Hamilton County Map by Eltea Armstrong
Female cartographer celebrates women's history
By Kathryn Siefker, Associate Curator of Exhibition Content
In her nearly 40 years as a draftsman for the Texas General Land Office (GLO), Eltea Armstrong drew over 71 distinct Texas county maps. A history buff as well as a cartographer, Armstrong honored the history of the counties for whom she rendered maps by memorializing them in artistic scenes drawn on each map. Her map of Hamilton County depicts the story of two heroic pioneer women, Ann Whitney and Amanda Howard.
Ann Whitney was a schoolteacher who, in 1867, held off a Comanche attack on the one-room schoolhouse where she taught. She was killed, but only after helping all of her students escape. Amanda Howard, a 17-year-old woman, was breaking a horse nearby when the attack began. Determined to warn others in the area, she rode through the attacking Comanche, outrunning them to alert the neighboring families.
On this map of Hamilton County, draftswoman Eltea Armstrong represented the heroism of the two women by drawing the schoolhouse, surrounded by Comanche warriors, and Howard on her horse riding up a steep hill. She drew Ann Whitney inside the schoolhouse pierced with arrows as the children scrambled to safety under the schoolhouse and into the woods. Armstrong's brief description of these events is in the upper margins of the map.
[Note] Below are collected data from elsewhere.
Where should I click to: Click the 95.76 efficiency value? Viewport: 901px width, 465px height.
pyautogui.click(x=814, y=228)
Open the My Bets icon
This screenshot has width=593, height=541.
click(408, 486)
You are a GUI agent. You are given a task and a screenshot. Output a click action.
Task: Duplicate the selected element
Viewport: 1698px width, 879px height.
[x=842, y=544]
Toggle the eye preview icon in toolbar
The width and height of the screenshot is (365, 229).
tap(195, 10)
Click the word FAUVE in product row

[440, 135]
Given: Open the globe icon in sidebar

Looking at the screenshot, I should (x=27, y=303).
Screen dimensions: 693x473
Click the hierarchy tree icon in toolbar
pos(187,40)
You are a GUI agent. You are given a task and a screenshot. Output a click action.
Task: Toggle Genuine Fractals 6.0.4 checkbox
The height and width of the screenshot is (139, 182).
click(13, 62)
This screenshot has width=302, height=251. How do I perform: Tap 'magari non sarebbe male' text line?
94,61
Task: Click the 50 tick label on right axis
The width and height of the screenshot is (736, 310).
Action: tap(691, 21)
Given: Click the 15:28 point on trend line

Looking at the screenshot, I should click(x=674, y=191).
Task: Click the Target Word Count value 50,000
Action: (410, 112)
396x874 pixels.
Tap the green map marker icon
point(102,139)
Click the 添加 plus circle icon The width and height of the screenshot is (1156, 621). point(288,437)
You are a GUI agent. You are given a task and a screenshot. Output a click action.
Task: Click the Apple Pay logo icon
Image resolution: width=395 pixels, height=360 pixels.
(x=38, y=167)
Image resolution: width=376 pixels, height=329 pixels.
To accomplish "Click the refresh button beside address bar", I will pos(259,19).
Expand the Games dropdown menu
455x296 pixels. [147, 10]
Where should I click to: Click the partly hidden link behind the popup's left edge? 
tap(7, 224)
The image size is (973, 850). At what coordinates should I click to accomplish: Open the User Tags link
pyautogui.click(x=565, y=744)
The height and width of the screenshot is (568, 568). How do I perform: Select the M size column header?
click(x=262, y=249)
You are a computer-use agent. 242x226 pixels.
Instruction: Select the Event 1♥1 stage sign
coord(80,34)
Armstrong frequently depicted violent relations between American Indians and Texas settlers in her county maps. Her interpretation of American Indians as the aggressors, and Texas settlers as the victims, was a commonly held historical interpretation during the years Armstrong was active at the GLO.
Armstrong herself was a pioneer among draftsmen. A woman in a dominantly male profession, she was the most prolific draftsman of the 20th century at the GLO. Armstrong began her career there in 1935 and was assigned the meticulous task of drawing cadastral county maps.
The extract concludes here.